■ Data extract ■
┏━━
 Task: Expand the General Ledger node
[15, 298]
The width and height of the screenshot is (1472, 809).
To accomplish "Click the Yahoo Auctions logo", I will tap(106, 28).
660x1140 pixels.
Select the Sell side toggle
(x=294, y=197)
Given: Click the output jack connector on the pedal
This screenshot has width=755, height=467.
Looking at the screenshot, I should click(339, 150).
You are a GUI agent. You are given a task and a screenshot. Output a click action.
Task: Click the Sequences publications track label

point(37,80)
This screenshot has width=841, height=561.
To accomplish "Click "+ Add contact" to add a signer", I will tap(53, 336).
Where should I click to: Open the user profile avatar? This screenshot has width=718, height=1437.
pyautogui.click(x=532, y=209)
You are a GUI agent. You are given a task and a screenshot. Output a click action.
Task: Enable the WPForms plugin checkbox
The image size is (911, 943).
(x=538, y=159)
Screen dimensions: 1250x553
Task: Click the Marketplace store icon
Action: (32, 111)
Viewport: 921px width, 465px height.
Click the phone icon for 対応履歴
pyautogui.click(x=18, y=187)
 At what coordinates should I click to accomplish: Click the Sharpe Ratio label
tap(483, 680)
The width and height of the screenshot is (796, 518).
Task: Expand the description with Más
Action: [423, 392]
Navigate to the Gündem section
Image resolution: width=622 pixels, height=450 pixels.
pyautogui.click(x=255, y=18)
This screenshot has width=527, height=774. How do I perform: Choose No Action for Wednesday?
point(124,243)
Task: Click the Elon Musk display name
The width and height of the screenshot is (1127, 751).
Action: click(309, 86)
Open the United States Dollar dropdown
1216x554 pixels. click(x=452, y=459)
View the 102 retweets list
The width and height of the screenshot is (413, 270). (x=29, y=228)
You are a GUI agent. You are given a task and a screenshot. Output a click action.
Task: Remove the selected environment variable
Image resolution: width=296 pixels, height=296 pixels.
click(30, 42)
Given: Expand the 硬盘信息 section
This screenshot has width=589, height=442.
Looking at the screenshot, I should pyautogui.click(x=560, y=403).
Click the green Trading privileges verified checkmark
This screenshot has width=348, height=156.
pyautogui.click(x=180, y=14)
┗━━
Word for word, set down all the lines above.

■ Task result ■
 Task: Expand the General Ledger node
[15, 298]
The width and height of the screenshot is (1472, 809).
To accomplish "Click the Yahoo Auctions logo", I will tap(106, 28).
660x1140 pixels.
Select the Sell side toggle
(x=294, y=197)
Given: Click the output jack connector on the pedal
This screenshot has width=755, height=467.
Looking at the screenshot, I should click(339, 150).
You are a GUI agent. You are given a task and a screenshot. Output a click action.
Task: Click the Sequences publications track label

point(37,80)
This screenshot has width=841, height=561.
To accomplish "Click "+ Add contact" to add a signer", I will tap(53, 336).
Where should I click to: Open the user profile avatar? This screenshot has width=718, height=1437.
pyautogui.click(x=532, y=209)
You are a GUI agent. You are given a task and a screenshot. Output a click action.
Task: Enable the WPForms plugin checkbox
The image size is (911, 943).
(x=538, y=159)
Screen dimensions: 1250x553
Task: Click the Marketplace store icon
Action: (32, 111)
Viewport: 921px width, 465px height.
Click the phone icon for 対応履歴
pyautogui.click(x=18, y=187)
 At what coordinates should I click to accomplish: Click the Sharpe Ratio label
tap(483, 680)
The width and height of the screenshot is (796, 518).
Task: Expand the description with Más
Action: [423, 392]
Navigate to the Gündem section
Image resolution: width=622 pixels, height=450 pixels.
pyautogui.click(x=255, y=18)
This screenshot has width=527, height=774. How do I perform: Choose No Action for Wednesday?
point(124,243)
Task: Click the Elon Musk display name
The width and height of the screenshot is (1127, 751).
Action: click(309, 86)
Open the United States Dollar dropdown
1216x554 pixels. click(x=452, y=459)
View the 102 retweets list
The width and height of the screenshot is (413, 270). (x=29, y=228)
You are a GUI agent. You are given a task and a screenshot. Output a click action.
Task: Remove the selected environment variable
Image resolution: width=296 pixels, height=296 pixels.
click(30, 42)
Given: Expand the 硬盘信息 section
This screenshot has width=589, height=442.
Looking at the screenshot, I should pyautogui.click(x=560, y=403).
Click the green Trading privileges verified checkmark
This screenshot has width=348, height=156.
pyautogui.click(x=180, y=14)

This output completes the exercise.